===== Working data =====

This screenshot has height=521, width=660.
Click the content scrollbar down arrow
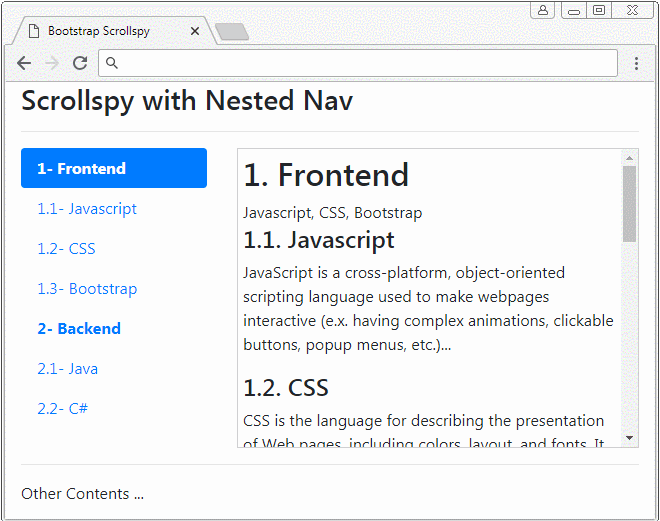629,438
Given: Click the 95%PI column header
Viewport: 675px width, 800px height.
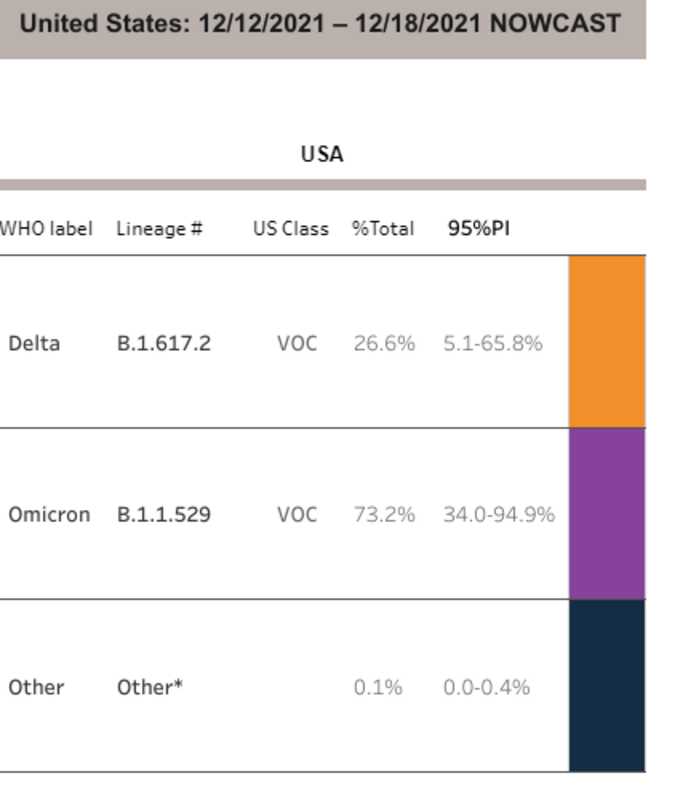Looking at the screenshot, I should pos(479,229).
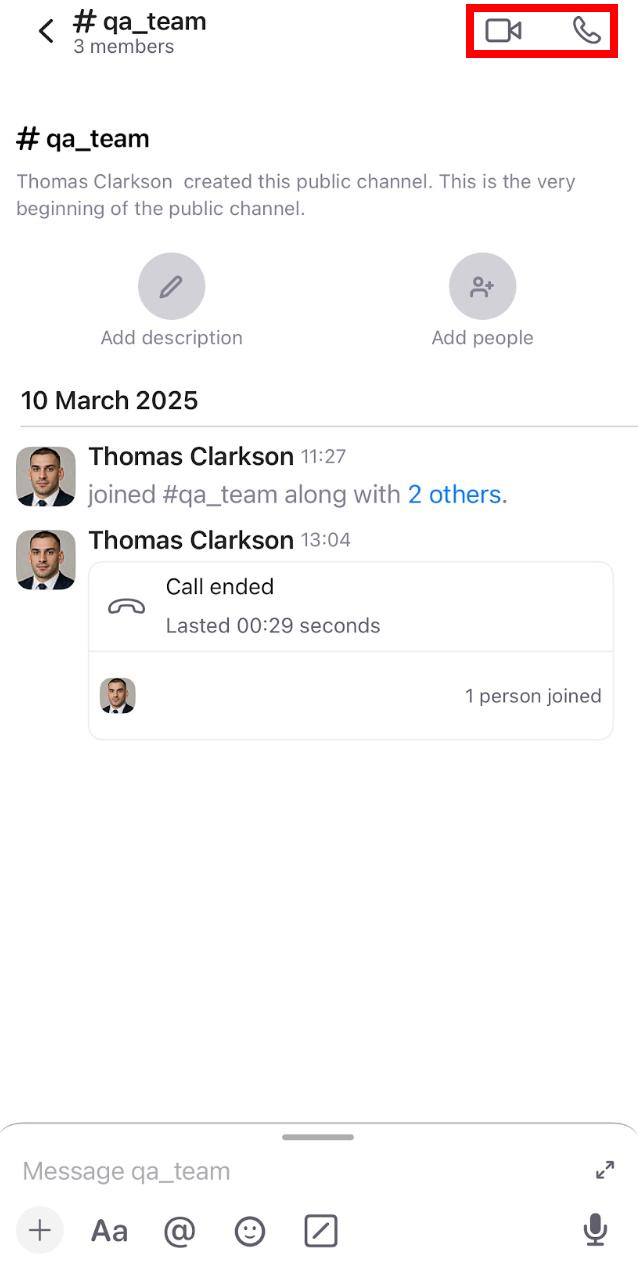Tap Thomas Clarkson's profile picture
This screenshot has height=1268, width=638.
pos(45,476)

=====

## Your task:
Without any of the pictures, reproduce the listing above exactly.

## Exercise output:
This screenshot has height=521, width=660.
Click the content scrollbar down arrow
629,438
Given: Click the 95%PI column header
Viewport: 675px width, 800px height.
Looking at the screenshot, I should pos(479,229).
Tap Thomas Clarkson's profile picture
This screenshot has height=1268, width=638.
pos(45,476)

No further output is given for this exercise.